Just in case you have been too busy following the presidential race in the USA to notice, Microsoft did just release Silverlight 2.0.

Which is pretty cool in most respects.

One piece of the new version of Silverlight that I think is pretty cool that has not gotten a lot of public attention, I thought I'd talk about now.

Shawn Steele and Poornima Priyadarshini did a presentation at the recent Internationalization and Unicode conference entitled Globalization in Silverlight, which you can see the slides for if you go here on Shawn's blog.

Now if you download the slides and skip to slide 12 (when they started talking about globalization support) you'll see where the support is.

You will see something very interesting, I think! :-)

Remember almost a year ago in When yesterday's workaround becomes tomorrow's potential solution... where I talked about how the "WindowsOnly" culture, the one that does not rely on the .NET Framework's cache of data, can solve many of the interesting problems when .NET and its underlying host differ in results?

Well, Silverlight 2.0 takes the whole idea of "synthetic" globalization support to  whole new level, by simply not carting data around -- it relies completely on the host for the information....

As yet another cool bonus, the download got to be smaller because of this!

Now I don't want to be like mini and treat every example that seems to go in my direction as proof that I'm right -- Microsoft as a company is complex enough that on any given day one could probably find just as much to prove that the company agrees with me as that it does not. This is not mixed messages, it is just a huge number of people we're talking about!

But I am very happy about this direction, and in fact the only thing that is sadly weird about it would be the naming scheme given to the feature ("WindowsOnly") in light of the fact that it really is now not just Windows now. Luckily with all the data coming from the underlying platform that "appendix" is not something we have to pay too much attention to. :-)

I also loved the topic that started on slide 15 and continued for a lot of the rest of the deck, which mentions the differences between the OS X  view on a lot of these matters -- more examples were given in the talk and explaining how Silverlight worked to wrap things in a way to properly balance these two (not always consistent) viewpoints of the world I so frequently occupy. When it was going on I was one of several who was consulted about specific decisions and plans, and the issues were often fascinating.
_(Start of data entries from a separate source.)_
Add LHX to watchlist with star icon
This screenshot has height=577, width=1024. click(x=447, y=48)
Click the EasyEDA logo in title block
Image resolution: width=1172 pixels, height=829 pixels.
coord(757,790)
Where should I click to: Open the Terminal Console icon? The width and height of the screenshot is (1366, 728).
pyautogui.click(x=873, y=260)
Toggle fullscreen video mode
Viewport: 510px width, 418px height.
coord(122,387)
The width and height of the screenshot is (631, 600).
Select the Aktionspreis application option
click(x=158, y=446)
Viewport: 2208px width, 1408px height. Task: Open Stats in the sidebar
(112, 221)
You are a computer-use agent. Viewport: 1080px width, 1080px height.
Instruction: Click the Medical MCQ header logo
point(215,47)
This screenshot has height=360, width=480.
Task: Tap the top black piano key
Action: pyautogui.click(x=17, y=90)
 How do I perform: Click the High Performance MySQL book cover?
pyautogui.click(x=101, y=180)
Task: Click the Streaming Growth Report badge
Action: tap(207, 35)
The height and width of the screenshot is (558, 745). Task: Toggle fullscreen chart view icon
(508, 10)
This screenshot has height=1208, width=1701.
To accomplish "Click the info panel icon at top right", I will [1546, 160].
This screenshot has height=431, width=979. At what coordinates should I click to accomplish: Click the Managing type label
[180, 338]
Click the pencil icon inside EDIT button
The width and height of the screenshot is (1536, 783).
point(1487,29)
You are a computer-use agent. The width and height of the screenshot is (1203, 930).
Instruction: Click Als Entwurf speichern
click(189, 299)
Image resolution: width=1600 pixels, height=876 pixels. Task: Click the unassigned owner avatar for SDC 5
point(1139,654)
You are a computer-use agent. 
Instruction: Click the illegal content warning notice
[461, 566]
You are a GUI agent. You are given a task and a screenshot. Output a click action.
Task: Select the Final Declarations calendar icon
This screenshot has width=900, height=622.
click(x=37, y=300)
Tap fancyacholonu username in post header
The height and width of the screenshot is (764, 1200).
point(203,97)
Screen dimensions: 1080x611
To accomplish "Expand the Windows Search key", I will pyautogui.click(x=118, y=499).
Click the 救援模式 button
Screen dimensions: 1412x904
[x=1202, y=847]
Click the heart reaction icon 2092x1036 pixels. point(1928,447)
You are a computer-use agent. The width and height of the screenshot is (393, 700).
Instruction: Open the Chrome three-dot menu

I'd love to see a presentation that talked about nothing else, as this is a fascinating area. Maybe I'll cover a few of these issues here, under the premise that talk about the stuff I find interesting. :-)

And of course slide 19, which talks about sorting differences, will get my special attention. :-)

Here it is:

I like the principle behind this example myself, because it does show very directly how results coming from these two completely different operating systems might tend to vary.

Though I probably would have been happier if actual code points were also included, and maybe also the code used to return the results.

Looking at the strings themselves, the font did not give me the hints to understand where all of them came from.

I mean, clearly we have some hiragana and some katakana and some kanji and some mixes thereof, and people who don't know Japanese could get a little lost trying to understand the basis for the differences (and even people who know Japanese could have trouble here -- this just makes us all look random, right? <grin implied>).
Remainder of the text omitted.